Data Mining and Machine Learning in Building Energy Analysis
Publication Date: January 2016 Hardback 186 pp.
The energy consumption of a building has, in recent years, become a determining factor during its design and construction. With carbon footprints being a growing issue, it is important that buildings be optimized for energy conservation and CO2 reduction. This book therefore presents AI models and optimization techniques related to this application.
The authors start with a review of recent models for the prediction of building energy consumption: engineering methods, statistical methods, artificial intelligence methods, ANNs and SVMs in particular. The book then focuses on SVMs, by first applying them to building energy consumption, then presenting the principles and various extensions, and SVR. The authors then move on to RDP, which they use to determine building energy faults through simulation experiments before presenting SVR model reduction methods and the benefits of parallel computing. The book then closes by presenting some of the current research and advancements in the field.

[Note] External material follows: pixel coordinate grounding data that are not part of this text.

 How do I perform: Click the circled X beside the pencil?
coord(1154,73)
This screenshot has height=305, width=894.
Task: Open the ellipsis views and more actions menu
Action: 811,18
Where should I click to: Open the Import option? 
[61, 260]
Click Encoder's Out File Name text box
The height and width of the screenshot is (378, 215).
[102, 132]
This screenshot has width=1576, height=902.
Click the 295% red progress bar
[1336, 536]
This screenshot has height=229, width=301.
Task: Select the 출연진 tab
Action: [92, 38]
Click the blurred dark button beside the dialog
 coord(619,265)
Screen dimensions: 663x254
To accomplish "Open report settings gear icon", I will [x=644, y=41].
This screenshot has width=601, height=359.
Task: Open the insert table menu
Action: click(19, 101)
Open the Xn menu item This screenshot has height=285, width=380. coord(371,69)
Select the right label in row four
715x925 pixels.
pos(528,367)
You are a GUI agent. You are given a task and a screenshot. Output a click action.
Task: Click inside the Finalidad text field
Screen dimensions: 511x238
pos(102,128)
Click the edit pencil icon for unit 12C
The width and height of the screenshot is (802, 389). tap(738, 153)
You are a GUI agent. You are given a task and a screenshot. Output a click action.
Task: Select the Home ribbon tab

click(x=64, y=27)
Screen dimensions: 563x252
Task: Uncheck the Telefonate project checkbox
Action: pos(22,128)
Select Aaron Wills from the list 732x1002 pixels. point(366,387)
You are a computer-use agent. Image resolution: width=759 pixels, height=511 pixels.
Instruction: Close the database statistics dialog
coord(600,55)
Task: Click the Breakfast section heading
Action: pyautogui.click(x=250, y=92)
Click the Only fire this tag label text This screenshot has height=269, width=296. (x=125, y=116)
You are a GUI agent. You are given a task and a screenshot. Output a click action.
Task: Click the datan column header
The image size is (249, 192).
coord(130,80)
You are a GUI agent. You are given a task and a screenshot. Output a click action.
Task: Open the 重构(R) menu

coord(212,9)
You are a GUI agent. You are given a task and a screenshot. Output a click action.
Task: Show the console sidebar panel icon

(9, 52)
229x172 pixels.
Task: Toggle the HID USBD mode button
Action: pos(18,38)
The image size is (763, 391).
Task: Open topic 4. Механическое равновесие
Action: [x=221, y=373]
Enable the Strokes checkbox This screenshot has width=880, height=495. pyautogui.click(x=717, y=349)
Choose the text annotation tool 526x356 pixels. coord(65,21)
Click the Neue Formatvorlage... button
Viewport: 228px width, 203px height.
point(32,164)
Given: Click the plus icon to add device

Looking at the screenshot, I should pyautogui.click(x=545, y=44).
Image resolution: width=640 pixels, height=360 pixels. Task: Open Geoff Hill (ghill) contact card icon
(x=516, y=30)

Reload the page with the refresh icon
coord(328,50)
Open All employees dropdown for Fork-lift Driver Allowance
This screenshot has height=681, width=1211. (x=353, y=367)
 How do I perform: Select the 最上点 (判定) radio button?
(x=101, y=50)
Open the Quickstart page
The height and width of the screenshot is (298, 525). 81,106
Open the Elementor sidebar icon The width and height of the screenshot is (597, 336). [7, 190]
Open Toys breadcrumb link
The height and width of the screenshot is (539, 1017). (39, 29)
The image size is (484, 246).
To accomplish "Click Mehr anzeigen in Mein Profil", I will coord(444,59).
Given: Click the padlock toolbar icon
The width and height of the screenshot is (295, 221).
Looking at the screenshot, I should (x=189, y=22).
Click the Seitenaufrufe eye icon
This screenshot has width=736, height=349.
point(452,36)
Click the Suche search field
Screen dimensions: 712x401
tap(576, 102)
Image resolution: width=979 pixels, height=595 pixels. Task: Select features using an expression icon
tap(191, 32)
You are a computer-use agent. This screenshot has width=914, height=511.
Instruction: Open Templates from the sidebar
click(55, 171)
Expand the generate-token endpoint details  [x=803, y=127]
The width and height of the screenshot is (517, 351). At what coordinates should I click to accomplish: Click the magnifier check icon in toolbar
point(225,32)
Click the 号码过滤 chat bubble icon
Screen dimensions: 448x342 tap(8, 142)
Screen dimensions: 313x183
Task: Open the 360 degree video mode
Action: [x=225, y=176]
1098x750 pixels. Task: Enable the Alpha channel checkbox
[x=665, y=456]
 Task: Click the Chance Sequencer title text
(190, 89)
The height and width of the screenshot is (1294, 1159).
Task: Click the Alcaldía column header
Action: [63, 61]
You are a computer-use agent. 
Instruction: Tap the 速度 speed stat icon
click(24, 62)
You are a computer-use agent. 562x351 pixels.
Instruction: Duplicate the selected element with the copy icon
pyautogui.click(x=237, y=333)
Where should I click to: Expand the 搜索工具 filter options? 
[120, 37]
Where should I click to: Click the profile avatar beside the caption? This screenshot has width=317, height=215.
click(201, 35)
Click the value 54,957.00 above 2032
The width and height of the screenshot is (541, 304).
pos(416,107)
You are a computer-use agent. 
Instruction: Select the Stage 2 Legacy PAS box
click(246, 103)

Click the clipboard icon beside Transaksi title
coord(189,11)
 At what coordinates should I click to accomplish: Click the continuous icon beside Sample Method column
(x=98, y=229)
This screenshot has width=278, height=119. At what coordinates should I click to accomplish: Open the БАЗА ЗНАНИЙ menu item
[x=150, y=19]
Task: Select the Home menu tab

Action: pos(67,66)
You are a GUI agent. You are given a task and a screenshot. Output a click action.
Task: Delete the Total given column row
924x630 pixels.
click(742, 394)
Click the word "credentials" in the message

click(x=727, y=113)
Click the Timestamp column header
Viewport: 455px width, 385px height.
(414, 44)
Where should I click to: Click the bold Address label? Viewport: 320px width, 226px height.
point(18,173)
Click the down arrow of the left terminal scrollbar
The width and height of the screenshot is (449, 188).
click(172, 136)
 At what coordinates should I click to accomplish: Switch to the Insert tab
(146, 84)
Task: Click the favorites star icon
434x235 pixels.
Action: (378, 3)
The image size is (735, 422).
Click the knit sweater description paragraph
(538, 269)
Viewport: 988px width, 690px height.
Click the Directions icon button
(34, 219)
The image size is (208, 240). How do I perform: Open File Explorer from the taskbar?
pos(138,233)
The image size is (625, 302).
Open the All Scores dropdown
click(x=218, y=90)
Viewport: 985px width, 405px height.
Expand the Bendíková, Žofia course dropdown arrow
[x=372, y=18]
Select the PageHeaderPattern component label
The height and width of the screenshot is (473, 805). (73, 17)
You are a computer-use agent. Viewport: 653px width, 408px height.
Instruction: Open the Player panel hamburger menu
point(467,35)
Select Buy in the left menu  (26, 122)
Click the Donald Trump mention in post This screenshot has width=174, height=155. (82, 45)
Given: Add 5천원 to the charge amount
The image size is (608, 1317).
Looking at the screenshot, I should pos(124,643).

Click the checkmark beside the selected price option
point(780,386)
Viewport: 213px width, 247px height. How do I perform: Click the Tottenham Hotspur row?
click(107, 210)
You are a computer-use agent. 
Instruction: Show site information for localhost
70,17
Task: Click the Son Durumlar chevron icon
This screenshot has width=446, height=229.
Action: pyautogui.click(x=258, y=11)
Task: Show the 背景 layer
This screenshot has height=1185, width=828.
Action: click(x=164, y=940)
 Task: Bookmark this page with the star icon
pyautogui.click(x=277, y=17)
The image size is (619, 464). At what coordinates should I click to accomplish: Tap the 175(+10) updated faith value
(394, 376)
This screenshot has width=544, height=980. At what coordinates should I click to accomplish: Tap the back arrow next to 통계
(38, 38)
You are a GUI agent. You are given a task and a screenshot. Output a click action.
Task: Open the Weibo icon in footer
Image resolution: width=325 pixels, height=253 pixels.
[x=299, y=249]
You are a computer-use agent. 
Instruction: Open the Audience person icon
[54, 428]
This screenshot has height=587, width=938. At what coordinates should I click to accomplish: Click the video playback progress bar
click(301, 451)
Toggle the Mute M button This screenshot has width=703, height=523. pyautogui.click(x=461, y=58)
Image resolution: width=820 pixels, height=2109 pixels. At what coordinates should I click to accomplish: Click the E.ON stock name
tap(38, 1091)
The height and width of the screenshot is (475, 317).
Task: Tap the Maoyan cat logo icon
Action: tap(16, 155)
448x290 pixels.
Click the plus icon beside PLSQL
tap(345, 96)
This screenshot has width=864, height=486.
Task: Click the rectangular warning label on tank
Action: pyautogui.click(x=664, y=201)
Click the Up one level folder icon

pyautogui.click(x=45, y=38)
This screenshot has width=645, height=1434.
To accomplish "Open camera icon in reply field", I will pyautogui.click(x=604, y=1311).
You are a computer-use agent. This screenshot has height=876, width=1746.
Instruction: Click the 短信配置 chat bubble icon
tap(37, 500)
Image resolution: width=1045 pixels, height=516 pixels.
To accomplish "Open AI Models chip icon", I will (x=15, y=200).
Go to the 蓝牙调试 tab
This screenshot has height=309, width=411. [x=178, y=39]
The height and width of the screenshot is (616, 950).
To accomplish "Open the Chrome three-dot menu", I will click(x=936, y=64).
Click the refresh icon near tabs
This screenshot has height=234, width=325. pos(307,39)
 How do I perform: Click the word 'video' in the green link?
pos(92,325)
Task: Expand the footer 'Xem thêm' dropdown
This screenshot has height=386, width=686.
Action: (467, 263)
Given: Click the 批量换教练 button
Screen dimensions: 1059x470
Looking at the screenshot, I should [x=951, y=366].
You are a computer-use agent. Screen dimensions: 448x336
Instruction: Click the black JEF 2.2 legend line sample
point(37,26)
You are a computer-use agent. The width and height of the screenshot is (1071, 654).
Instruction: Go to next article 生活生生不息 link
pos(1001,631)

1. Overview of Building Energy Analysis.
2. Data Acquisition for Building Energy Analysis.
3. Artificial Intelligence Models.
4. Artificial Intelligence for Building Energy Analysis.
5. Model Reduction for Support Vector Machines.
6. Parallel Computing for Support Vector Machines.
About the Authors
Frédéric Magoulès is Professor at the Ecole Centrale Paris in France and Honorary Professor at the University of Pècs in Hungary. His research focuses on parallel computing, numerical linear algebra and machine learning.
Hai-Xiang Zhao is Senior Researcher at Amadeus in France. His research focuses on parallel computing, data mining and machine learning.